Taliban threats had appeared to dampen voter turnout in the militant south with scattered rocket, suicide and bomb attacks closing some voting sites.
Low turnout in the south would harm President Hamid Karzai's re-election chances and boost the standing of his top challenger, former Foreign Minister Abdullah Abdullah.
Turnout in the north appeared to be stronger than in the south, a good sign for Abdullah.
Election officials extended voting by one hour to allow more people to vote.
International officials have predicted an imperfect election - Afghanistan's second-ever direct presidential vote - but expressed hope that Afghans would accept it as legitimate, a key component of Western war strategy.
A voting official in Kandahar, the south's largest city and the Taliban's spiritual birthplace, said voting appeared to be 40% lower than during the country's 2004 presidential election.
Militants carried out attacks around the country.

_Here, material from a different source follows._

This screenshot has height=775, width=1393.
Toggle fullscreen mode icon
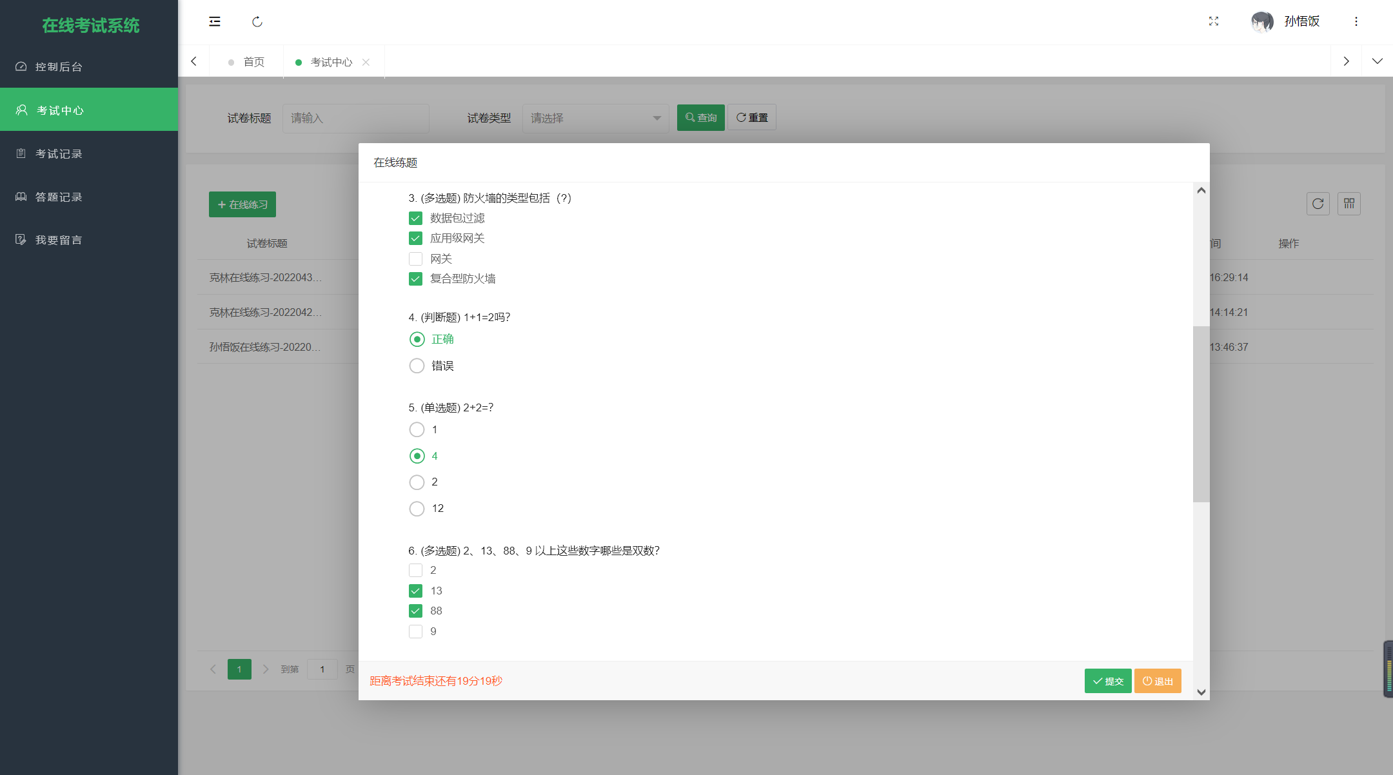point(1214,21)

Security companies in the capital reported at least five blasts, and Kabul police exchanged fire for more than an hour with a group of armed men; two suicide bombers died in the clash.
Mr Karzai, dressed in his traditional purple-and-green-striped robe, voted first thing at a Kabul high school. He dipped his index finger in indelible ink - a fraud prevention measure - and held it up for the cameras. Presidential palace officials released a rare photo of his wife casting her vote.
Mr Karzai, who has held power since the Taliban was overthrown in late 2001 by the West, is favoured to finish first among 36 official candidates, although a late surge by Mr Abdullah could force a runoff if no one wins more than 50%. Preliminary results are expected to be announced in Kabul on Saturday.